_Task description_:
Restating every entry exactly is the whole task.

(Dataset entries)
⁂
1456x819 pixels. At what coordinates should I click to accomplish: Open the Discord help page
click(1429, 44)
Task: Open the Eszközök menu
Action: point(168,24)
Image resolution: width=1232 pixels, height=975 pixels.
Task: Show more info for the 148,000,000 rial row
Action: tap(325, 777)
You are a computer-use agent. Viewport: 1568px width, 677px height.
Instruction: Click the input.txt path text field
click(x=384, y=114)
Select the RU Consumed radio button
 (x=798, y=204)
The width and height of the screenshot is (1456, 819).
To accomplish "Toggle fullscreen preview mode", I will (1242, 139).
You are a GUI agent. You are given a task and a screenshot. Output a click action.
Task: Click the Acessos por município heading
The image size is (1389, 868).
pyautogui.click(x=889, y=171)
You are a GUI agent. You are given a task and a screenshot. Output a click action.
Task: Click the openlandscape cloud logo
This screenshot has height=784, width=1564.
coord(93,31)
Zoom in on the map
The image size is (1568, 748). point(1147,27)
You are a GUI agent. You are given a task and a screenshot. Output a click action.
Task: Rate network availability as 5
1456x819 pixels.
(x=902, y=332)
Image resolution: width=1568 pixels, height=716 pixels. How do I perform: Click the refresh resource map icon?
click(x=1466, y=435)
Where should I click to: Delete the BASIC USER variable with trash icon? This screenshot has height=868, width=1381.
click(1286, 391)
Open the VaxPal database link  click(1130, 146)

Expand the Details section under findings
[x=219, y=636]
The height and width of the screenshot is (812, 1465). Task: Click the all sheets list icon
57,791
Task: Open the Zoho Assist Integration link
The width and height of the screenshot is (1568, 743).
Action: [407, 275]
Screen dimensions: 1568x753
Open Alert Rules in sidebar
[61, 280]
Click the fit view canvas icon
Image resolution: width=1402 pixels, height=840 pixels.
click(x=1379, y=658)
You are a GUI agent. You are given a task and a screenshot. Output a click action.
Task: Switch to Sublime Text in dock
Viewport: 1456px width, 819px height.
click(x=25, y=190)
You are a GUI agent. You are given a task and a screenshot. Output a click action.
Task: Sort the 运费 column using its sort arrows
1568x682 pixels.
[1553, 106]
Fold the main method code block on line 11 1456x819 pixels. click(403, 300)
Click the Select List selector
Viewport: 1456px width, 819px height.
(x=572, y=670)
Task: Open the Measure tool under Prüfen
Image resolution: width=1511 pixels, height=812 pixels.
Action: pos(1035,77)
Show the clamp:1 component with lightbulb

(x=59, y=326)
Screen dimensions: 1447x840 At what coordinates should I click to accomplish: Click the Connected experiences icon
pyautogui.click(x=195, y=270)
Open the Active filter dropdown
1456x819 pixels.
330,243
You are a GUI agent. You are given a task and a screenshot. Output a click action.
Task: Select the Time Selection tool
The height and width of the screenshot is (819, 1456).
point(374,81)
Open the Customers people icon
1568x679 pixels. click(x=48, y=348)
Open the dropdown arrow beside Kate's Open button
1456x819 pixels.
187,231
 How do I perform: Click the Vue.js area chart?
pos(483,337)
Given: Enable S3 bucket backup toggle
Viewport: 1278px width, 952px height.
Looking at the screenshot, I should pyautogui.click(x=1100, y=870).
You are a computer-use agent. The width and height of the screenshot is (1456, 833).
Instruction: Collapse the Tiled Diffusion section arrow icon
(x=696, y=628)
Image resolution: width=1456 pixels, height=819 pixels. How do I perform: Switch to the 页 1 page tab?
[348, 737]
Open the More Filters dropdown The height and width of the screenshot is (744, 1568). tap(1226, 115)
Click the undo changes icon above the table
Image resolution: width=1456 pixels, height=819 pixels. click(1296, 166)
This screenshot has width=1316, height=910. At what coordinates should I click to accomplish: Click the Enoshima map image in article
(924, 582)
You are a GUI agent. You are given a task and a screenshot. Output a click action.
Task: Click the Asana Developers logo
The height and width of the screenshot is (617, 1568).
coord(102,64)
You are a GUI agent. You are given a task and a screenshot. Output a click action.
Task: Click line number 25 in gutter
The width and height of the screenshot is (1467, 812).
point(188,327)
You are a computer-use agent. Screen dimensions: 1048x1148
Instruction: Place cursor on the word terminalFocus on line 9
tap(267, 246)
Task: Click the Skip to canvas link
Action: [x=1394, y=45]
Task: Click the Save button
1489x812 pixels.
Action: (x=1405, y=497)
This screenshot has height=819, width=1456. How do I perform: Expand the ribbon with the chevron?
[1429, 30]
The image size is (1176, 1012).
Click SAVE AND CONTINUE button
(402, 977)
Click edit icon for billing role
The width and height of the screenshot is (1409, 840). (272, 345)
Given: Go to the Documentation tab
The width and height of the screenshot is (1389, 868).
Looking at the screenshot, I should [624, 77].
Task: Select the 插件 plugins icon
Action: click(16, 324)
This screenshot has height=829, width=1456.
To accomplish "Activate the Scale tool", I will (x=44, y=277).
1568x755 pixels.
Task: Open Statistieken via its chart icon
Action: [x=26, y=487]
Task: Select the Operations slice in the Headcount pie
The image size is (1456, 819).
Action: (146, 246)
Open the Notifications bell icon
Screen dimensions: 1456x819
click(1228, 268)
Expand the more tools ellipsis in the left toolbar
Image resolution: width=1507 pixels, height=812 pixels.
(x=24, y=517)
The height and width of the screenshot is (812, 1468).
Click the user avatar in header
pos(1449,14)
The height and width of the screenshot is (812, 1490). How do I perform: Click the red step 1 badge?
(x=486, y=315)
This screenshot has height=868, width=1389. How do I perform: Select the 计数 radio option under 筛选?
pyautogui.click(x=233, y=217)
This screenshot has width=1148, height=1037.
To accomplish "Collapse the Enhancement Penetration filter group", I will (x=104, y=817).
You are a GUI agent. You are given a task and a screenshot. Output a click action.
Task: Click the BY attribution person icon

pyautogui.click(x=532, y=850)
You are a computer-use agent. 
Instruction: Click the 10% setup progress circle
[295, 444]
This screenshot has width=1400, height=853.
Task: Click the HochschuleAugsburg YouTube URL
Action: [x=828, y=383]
⁂
_Answer to this task_:
1456x819 pixels. At what coordinates should I click to accomplish: Open the Discord help page
click(1429, 44)
Task: Open the Eszközök menu
Action: point(168,24)
Image resolution: width=1232 pixels, height=975 pixels.
Task: Show more info for the 148,000,000 rial row
Action: tap(325, 777)
You are a computer-use agent. Viewport: 1568px width, 677px height.
Instruction: Click the input.txt path text field
click(x=384, y=114)
Select the RU Consumed radio button
 (x=798, y=204)
The width and height of the screenshot is (1456, 819).
To accomplish "Toggle fullscreen preview mode", I will (1242, 139).
You are a GUI agent. You are given a task and a screenshot. Output a click action.
Task: Click the Acessos por município heading
The image size is (1389, 868).
pyautogui.click(x=889, y=171)
You are a GUI agent. You are given a task and a screenshot. Output a click action.
Task: Click the openlandscape cloud logo
This screenshot has height=784, width=1564.
coord(93,31)
Zoom in on the map
The image size is (1568, 748). point(1147,27)
You are a GUI agent. You are given a task and a screenshot. Output a click action.
Task: Rate network availability as 5
1456x819 pixels.
(x=902, y=332)
Image resolution: width=1568 pixels, height=716 pixels. How do I perform: Click the refresh resource map icon?
click(x=1466, y=435)
Where should I click to: Delete the BASIC USER variable with trash icon? This screenshot has height=868, width=1381.
click(1286, 391)
Open the VaxPal database link  click(1130, 146)

Expand the Details section under findings
[x=219, y=636]
The height and width of the screenshot is (812, 1465). Task: Click the all sheets list icon
57,791
Task: Open the Zoho Assist Integration link
The width and height of the screenshot is (1568, 743).
Action: [407, 275]
Screen dimensions: 1568x753
Open Alert Rules in sidebar
[61, 280]
Click the fit view canvas icon
Image resolution: width=1402 pixels, height=840 pixels.
click(x=1379, y=658)
You are a GUI agent. You are given a task and a screenshot. Output a click action.
Task: Switch to Sublime Text in dock
Viewport: 1456px width, 819px height.
click(x=25, y=190)
You are a GUI agent. You are given a task and a screenshot. Output a click action.
Task: Sort the 运费 column using its sort arrows
1568x682 pixels.
[1553, 106]
Fold the main method code block on line 11 1456x819 pixels. click(403, 300)
Click the Select List selector
Viewport: 1456px width, 819px height.
(x=572, y=670)
Task: Open the Measure tool under Prüfen
Image resolution: width=1511 pixels, height=812 pixels.
Action: pos(1035,77)
Show the clamp:1 component with lightbulb

(x=59, y=326)
Screen dimensions: 1447x840 At what coordinates should I click to accomplish: Click the Connected experiences icon
pyautogui.click(x=195, y=270)
Open the Active filter dropdown
1456x819 pixels.
330,243
You are a GUI agent. You are given a task and a screenshot. Output a click action.
Task: Select the Time Selection tool
The height and width of the screenshot is (819, 1456).
point(374,81)
Open the Customers people icon
1568x679 pixels. click(x=48, y=348)
Open the dropdown arrow beside Kate's Open button
1456x819 pixels.
187,231
 How do I perform: Click the Vue.js area chart?
pos(483,337)
Given: Enable S3 bucket backup toggle
Viewport: 1278px width, 952px height.
Looking at the screenshot, I should pyautogui.click(x=1100, y=870).
You are a computer-use agent. The width and height of the screenshot is (1456, 833).
Instruction: Collapse the Tiled Diffusion section arrow icon
(x=696, y=628)
Image resolution: width=1456 pixels, height=819 pixels. How do I perform: Switch to the 页 1 page tab?
[348, 737]
Open the More Filters dropdown The height and width of the screenshot is (744, 1568). tap(1226, 115)
Click the undo changes icon above the table
Image resolution: width=1456 pixels, height=819 pixels. click(1296, 166)
This screenshot has width=1316, height=910. At what coordinates should I click to accomplish: Click the Enoshima map image in article
(924, 582)
You are a GUI agent. You are given a task and a screenshot. Output a click action.
Task: Click the Asana Developers logo
The height and width of the screenshot is (617, 1568).
coord(102,64)
You are a GUI agent. You are given a task and a screenshot. Output a click action.
Task: Click line number 25 in gutter
The width and height of the screenshot is (1467, 812).
point(188,327)
You are a computer-use agent. Screen dimensions: 1048x1148
Instruction: Place cursor on the word terminalFocus on line 9
tap(267, 246)
Task: Click the Skip to canvas link
Action: [x=1394, y=45]
Task: Click the Save button
1489x812 pixels.
Action: (x=1405, y=497)
This screenshot has height=819, width=1456. How do I perform: Expand the ribbon with the chevron?
[1429, 30]
The image size is (1176, 1012).
Click SAVE AND CONTINUE button
(402, 977)
Click edit icon for billing role
The width and height of the screenshot is (1409, 840). (272, 345)
Given: Go to the Documentation tab
The width and height of the screenshot is (1389, 868).
Looking at the screenshot, I should [624, 77].
Task: Select the 插件 plugins icon
Action: click(16, 324)
This screenshot has height=829, width=1456.
To accomplish "Activate the Scale tool", I will (x=44, y=277).
1568x755 pixels.
Task: Open Statistieken via its chart icon
Action: [x=26, y=487]
Task: Select the Operations slice in the Headcount pie
The image size is (1456, 819).
Action: (146, 246)
Open the Notifications bell icon
Screen dimensions: 1456x819
click(1228, 268)
Expand the more tools ellipsis in the left toolbar
Image resolution: width=1507 pixels, height=812 pixels.
(x=24, y=517)
The height and width of the screenshot is (812, 1468).
Click the user avatar in header
pos(1449,14)
The height and width of the screenshot is (812, 1490). How do I perform: Click the red step 1 badge?
(x=486, y=315)
This screenshot has height=868, width=1389. How do I perform: Select the 计数 radio option under 筛选?
pyautogui.click(x=233, y=217)
This screenshot has width=1148, height=1037.
To accomplish "Collapse the Enhancement Penetration filter group", I will (x=104, y=817).
You are a GUI agent. You are given a task and a screenshot. Output a click action.
Task: Click the BY attribution person icon

pyautogui.click(x=532, y=850)
You are a computer-use agent. 
Instruction: Click the 10% setup progress circle
[295, 444]
This screenshot has width=1400, height=853.
Task: Click the HochschuleAugsburg YouTube URL
Action: [x=828, y=383]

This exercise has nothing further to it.